The Scottish Labour Party couldn’t have picked a better day for its opposition debate in support of the Ready for Renewal campaign.

Still reeling from the devastating results in the European election which saw it pushed into fifth place in the polls behind the SNP, the Brexit Party, the Lib Dems and the Tories, never was there a more needed exploration of how the party should reboot.

But while the subject matter and the accompanying hashtag – #renewal – was the right one, the debate was not unfortunately on the future of the Labour Party, but on the importance of the renewables industry and for a call for more investment in the mothballed BiFab yards in Fife.

The gravity of the issue to the local economy was a principled one, but it felt at times anachronistic to be talking of past industrial glories when the elephant in the room was less the future employment of a skilled workforce, and more the immediate job prospects for the party leader, Richard Leonard.

The European election results were a disaster for Labour UK-wide but even worse in Scotland and within the space of 48 hours, not only was Leonard wrestling with the fall-out over the Labour share of the vote in Scotland, having dropped to single figures, but he was also grappling with the departure of two high-profile frontbench MSPs, including his closest ally, Neil Findlay.

If it couldn’t get any worse, Labour politicians, past and present, weighed in with their own tuppence-worth.

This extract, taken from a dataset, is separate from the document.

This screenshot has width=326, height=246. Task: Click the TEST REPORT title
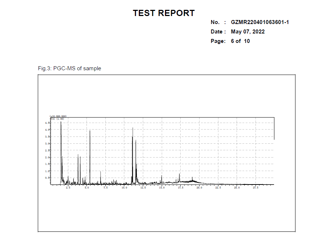164,13
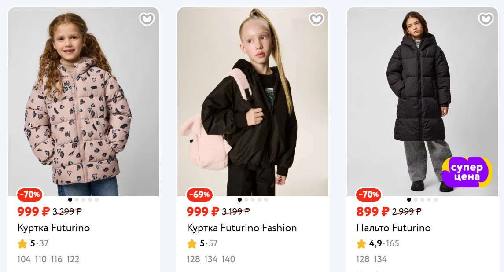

A former party chairman said the party was now on “life-support”.

Sitting MSP, transport spokesperson and former General Secretary of the party, Colin Smyth, said Leonard – his boss – was seen to be too close to Corbyn and needed to “start to become his own man”. And in response to a Labour source that said on social media that they would take no lessons from those whose decisions and policies had taken the party to third place in Scotland, former Scottish leader Kezia Dugdale, who had taken the party to third, tweeted: “You’re 5th, mate.”

Leonard is the ninth leader of Scottish Labour in 20 years, and all, to a greater and lesser extent, are culpable for the fall and latterly more accelerated decline of support for the party.

Labour has been caught in a decade-long – arguably much longer – maelstrom of constitutional arguments that it has not seen as part of its core cause and as a result, has been slow to recognise that it needed to be part of that fight.

It is now stepping up the ante on its work around a constitutional offering and that will have, at its heart, the principle of where power should lie. It is expected to recommend the devolution of any powers that would allow for local solutions, particularly around employment.

Leonard is a decent, principled and thoughtful man but, after a career in the trade union movement, his naivety as leader has been a surprise. He needs to assert his authority and be clear about his vision for Scotland.

A Brexit based on lies driven by a Conservative Party fighting for its survival, that’s where Labour should be taking the fight, not fighting with each other.